### [Task details]
In full and without deviation, reproduce the records that follow.

[[ Entries supplied, beginning ]]

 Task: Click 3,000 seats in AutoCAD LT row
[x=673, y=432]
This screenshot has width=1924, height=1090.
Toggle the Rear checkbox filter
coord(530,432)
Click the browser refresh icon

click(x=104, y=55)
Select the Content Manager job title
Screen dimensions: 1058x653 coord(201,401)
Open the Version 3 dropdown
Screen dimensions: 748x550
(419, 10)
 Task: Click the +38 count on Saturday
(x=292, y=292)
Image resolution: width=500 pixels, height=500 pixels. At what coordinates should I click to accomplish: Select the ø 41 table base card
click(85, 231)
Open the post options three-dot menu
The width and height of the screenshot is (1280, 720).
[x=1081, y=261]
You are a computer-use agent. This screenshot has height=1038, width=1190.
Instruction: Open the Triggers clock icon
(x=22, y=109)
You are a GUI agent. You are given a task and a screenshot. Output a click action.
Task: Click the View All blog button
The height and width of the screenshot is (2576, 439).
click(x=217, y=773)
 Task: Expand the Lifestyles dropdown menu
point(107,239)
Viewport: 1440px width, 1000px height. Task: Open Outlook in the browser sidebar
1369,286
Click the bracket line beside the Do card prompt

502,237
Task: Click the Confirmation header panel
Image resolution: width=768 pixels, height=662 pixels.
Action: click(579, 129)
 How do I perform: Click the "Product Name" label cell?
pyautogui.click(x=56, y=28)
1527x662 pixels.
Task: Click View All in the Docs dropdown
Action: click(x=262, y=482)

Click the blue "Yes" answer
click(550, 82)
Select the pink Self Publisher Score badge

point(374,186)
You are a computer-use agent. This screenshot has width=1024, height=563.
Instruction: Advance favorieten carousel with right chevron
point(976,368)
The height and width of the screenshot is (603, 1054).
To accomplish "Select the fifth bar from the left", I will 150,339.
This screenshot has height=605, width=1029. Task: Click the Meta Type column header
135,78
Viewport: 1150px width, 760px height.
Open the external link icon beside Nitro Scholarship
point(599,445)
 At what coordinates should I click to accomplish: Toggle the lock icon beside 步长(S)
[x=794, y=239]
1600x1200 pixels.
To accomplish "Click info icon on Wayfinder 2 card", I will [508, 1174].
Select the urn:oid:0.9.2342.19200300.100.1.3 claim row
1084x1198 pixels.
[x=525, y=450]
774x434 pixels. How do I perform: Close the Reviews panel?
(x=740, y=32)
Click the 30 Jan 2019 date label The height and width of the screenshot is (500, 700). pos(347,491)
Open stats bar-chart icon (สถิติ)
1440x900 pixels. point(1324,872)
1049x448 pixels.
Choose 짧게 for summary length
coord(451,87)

[[ Entries supplied, end ]]

### [Written response]
 Task: Click 3,000 seats in AutoCAD LT row
[x=673, y=432]
This screenshot has width=1924, height=1090.
Toggle the Rear checkbox filter
coord(530,432)
Click the browser refresh icon

click(x=104, y=55)
Select the Content Manager job title
Screen dimensions: 1058x653 coord(201,401)
Open the Version 3 dropdown
Screen dimensions: 748x550
(419, 10)
 Task: Click the +38 count on Saturday
(x=292, y=292)
Image resolution: width=500 pixels, height=500 pixels. At what coordinates should I click to accomplish: Select the ø 41 table base card
click(85, 231)
Open the post options three-dot menu
The width and height of the screenshot is (1280, 720).
[x=1081, y=261]
You are a computer-use agent. This screenshot has height=1038, width=1190.
Instruction: Open the Triggers clock icon
(x=22, y=109)
You are a GUI agent. You are given a task and a screenshot. Output a click action.
Task: Click the View All blog button
The height and width of the screenshot is (2576, 439).
click(x=217, y=773)
 Task: Expand the Lifestyles dropdown menu
point(107,239)
Viewport: 1440px width, 1000px height. Task: Open Outlook in the browser sidebar
1369,286
Click the bracket line beside the Do card prompt

502,237
Task: Click the Confirmation header panel
Image resolution: width=768 pixels, height=662 pixels.
Action: click(579, 129)
 How do I perform: Click the "Product Name" label cell?
pyautogui.click(x=56, y=28)
1527x662 pixels.
Task: Click View All in the Docs dropdown
Action: click(x=262, y=482)

Click the blue "Yes" answer
click(550, 82)
Select the pink Self Publisher Score badge

point(374,186)
You are a computer-use agent. This screenshot has width=1024, height=563.
Instruction: Advance favorieten carousel with right chevron
point(976,368)
The height and width of the screenshot is (603, 1054).
To accomplish "Select the fifth bar from the left", I will 150,339.
This screenshot has height=605, width=1029. Task: Click the Meta Type column header
135,78
Viewport: 1150px width, 760px height.
Open the external link icon beside Nitro Scholarship
point(599,445)
 At what coordinates should I click to accomplish: Toggle the lock icon beside 步长(S)
[x=794, y=239]
1600x1200 pixels.
To accomplish "Click info icon on Wayfinder 2 card", I will [508, 1174].
Select the urn:oid:0.9.2342.19200300.100.1.3 claim row
1084x1198 pixels.
[x=525, y=450]
774x434 pixels. How do I perform: Close the Reviews panel?
(x=740, y=32)
Click the 30 Jan 2019 date label The height and width of the screenshot is (500, 700). pos(347,491)
Open stats bar-chart icon (สถิติ)
1440x900 pixels. point(1324,872)
1049x448 pixels.
Choose 짧게 for summary length
coord(451,87)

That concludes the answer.